This seeming inconsistency between intent and behaviour is routinely explained with reference to the “privacy paradox”. Advertisers, retailers, and others with a vested interest in avoiding the regulation of digital data collection have pointed to this so-called paradox as an argument against government intervention. By phrasing privacy as a choice between involvement in (or isolation from) various social and economic communities, they frame information disclosure as a strategic decision made by informed consumers. Indeed, discussions on digital privacy have been dominated by the idea of the “empowered consumer” or “privacy pragmatist” — an autonomous individual who makes informed decisions about the disclosure of their personal information.
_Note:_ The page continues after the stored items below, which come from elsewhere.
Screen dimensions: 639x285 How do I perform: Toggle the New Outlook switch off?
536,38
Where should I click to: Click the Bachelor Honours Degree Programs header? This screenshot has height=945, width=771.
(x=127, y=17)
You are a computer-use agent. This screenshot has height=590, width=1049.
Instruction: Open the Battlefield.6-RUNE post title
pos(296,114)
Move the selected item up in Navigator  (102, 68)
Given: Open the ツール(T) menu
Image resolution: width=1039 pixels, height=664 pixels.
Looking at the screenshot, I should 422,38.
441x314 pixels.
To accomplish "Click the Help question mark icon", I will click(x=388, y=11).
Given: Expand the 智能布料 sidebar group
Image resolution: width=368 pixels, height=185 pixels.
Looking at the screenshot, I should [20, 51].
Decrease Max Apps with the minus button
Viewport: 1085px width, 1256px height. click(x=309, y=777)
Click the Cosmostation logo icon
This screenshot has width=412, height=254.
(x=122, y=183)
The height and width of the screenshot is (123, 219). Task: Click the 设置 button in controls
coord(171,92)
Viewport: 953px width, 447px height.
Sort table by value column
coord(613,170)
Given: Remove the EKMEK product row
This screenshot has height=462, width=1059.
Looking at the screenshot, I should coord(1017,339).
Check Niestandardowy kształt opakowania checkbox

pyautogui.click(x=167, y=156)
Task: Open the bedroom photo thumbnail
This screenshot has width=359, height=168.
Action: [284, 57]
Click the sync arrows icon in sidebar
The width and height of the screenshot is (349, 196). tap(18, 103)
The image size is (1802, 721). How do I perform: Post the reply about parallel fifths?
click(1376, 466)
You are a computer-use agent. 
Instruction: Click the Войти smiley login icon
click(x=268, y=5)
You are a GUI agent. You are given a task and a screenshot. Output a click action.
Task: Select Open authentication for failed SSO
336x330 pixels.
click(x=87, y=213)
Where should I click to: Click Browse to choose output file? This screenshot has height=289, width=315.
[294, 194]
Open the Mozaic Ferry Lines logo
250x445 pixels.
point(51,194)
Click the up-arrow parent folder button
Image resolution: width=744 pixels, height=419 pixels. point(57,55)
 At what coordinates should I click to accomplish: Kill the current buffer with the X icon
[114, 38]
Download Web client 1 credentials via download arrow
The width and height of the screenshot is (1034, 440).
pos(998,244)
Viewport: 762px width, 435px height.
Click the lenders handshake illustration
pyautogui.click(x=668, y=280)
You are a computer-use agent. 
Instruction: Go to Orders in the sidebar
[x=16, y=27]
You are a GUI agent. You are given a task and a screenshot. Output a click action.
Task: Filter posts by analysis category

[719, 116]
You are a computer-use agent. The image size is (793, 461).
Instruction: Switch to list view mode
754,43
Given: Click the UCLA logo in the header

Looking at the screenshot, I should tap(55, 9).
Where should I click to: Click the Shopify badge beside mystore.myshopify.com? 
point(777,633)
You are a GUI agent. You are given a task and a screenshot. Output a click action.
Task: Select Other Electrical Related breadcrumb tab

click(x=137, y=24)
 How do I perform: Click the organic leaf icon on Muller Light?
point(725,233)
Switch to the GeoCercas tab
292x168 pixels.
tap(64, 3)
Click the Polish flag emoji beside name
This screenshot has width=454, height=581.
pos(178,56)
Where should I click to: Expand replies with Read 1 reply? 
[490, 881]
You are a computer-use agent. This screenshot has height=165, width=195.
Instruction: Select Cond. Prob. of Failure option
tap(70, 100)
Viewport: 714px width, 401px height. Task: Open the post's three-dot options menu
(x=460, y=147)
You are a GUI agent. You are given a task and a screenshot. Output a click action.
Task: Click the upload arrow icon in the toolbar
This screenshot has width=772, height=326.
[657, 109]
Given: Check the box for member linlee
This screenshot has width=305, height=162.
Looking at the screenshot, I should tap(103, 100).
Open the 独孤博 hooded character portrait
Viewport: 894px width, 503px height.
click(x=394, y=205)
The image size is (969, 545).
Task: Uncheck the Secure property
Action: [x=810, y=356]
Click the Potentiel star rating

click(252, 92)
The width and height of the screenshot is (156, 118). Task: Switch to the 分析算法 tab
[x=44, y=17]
But there is increasing evidence that “control” is a problematic framework through which to operationalize privacy. In her Policy & Internet article “From Privacy Pragmatist to Privacy Resigned: Challenging Narratives of Rational Choice in Digital Privacy Debates,” Nora A. Draper examines how the figure of the “privacy pragmatist” developed by the prominent privacy researcher Alan Westin has been used to frame privacy within a typology of personal preference — a framework that persists in academic, regulatory, and commercial discourses in the United States. Those in the pragmatist group are wary about the safety and security of their personal information, but make supposedly rational decisions about the conditions under which they are comfortable with disclosure, logically calculating the costs and benefits associated with information exchange.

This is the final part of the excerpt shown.